For the 19 eurozone countries, Brussels can impose fines and other sanctions. But while it cannot go so far for non-euro Britain, keeping the country under an Excessive Deficit Procedure may prove politically embarrassing for newly re-elected Prime Minister David Cameron.
Cameron fought the May 7 election on his stewardship of the economy, pushing through harsh spending cuts and promising more to come in order to put the public finances on the sound footing needed for sustainable economic growth.
He also promised voters a referendum on Britain’s EU membership by 2017, and the Commission’s report may be additional grist to the mill for anti-EU campaigners who resent what they see as interference by Brussels.
– Britain needs more savings –
“The excessive deficit procedures have to end some day,” Moscovici said.
The Commission said Britain’s budget deficit — the shortfall between revenue and spending — stood at 5.2 percent of annual economic output in the current 2014-15 financial year, still way above the EU limit of three percent.

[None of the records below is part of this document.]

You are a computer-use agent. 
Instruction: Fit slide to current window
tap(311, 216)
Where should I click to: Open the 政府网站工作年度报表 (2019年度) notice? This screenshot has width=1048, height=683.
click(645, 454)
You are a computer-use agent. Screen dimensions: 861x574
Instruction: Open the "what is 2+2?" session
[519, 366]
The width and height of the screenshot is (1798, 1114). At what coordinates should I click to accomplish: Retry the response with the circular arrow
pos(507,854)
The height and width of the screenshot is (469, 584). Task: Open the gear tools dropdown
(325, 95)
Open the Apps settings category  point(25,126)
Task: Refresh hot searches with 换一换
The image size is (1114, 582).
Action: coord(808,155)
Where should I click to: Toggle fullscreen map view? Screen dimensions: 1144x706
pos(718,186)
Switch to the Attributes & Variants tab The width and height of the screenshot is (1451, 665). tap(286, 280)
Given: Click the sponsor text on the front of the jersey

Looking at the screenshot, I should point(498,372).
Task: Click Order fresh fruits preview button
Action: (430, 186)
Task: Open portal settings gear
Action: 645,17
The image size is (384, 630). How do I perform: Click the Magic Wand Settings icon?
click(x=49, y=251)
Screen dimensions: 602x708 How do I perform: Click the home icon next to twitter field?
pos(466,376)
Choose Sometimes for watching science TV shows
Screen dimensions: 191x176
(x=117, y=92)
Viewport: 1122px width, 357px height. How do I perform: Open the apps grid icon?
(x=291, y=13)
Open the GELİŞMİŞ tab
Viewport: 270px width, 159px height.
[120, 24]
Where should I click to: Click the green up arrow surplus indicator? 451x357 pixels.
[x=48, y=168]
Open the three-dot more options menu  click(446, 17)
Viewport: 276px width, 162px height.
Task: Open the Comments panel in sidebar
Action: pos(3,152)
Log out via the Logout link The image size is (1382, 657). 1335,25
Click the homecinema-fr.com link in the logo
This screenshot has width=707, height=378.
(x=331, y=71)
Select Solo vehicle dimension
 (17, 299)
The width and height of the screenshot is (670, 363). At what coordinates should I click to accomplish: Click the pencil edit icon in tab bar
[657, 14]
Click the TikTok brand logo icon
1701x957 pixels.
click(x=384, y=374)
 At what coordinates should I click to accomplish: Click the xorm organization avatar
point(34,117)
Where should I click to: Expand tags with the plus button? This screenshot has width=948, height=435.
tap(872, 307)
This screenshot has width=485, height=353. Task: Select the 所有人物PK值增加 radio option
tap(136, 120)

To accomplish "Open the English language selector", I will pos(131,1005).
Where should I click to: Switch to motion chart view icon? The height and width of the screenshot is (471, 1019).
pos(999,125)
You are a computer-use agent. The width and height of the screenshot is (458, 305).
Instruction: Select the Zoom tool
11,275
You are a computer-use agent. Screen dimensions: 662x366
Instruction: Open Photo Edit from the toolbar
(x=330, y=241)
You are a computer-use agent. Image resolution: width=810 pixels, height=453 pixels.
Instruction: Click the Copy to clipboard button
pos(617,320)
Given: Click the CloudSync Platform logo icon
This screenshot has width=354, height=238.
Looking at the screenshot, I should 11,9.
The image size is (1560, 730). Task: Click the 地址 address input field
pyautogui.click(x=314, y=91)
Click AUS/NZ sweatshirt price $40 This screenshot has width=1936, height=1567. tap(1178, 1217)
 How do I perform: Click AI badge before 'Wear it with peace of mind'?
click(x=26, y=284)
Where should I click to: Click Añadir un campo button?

The government should accordingly rein in spending further so as to hit a headline deficit figure of 4.1 percent in 2015-16 and 2.7 percent in 2016-17, it said.
The EU first put Britain under surveillance in 2008, giving it until 2009-10 to come into line with the rules.
But the global financial crisis put government finances everywhere under intense pressure and pushed the British deficit to 10.9 percent, with Brussels extending the deadline to 2014-15.
Many EU member states, including powerhouse Germany, have breached the bloc’s fiscal rules over the years, but there is a newfound determination in Brussels to enforce them in the aftermath of the 2008 crisis.
Croatia, Cyprus, France, Greece, Ireland, Portugal, Slovenia and Spain are currently on the EU’s EDP list alongside Britain.
The Commission said Wednesday it would strike Poland and Malta from the list after they had made progress, while proposing Finland be added as its public finances deteriorate.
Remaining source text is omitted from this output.